Can you echo back the lines from the line with "The image size" to the line with "legend-label: 36 is", both included, and nothing else?

# [The records]
+ + + + +

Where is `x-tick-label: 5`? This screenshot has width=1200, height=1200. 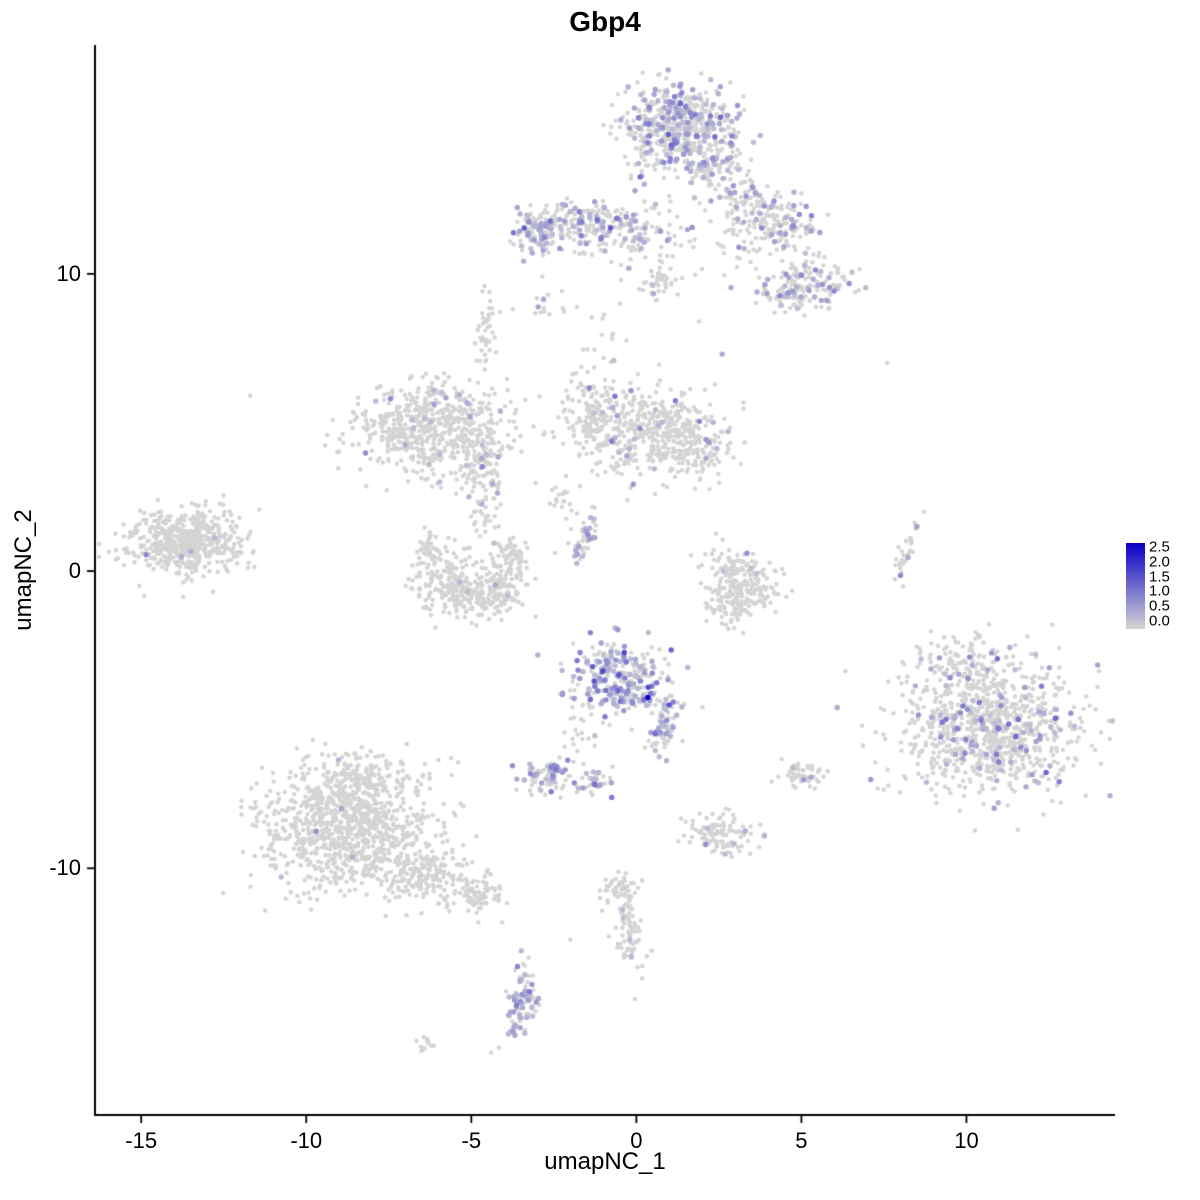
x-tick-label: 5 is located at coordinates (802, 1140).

+ + + + +

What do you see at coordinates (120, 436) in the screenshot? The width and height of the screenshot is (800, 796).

+ + + + +

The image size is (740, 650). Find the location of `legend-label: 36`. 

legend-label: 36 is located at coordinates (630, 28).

+ + + + +

# [Expected answer]
The image size is (740, 650). Find the location of `legend-label: 36`. 

legend-label: 36 is located at coordinates (630, 28).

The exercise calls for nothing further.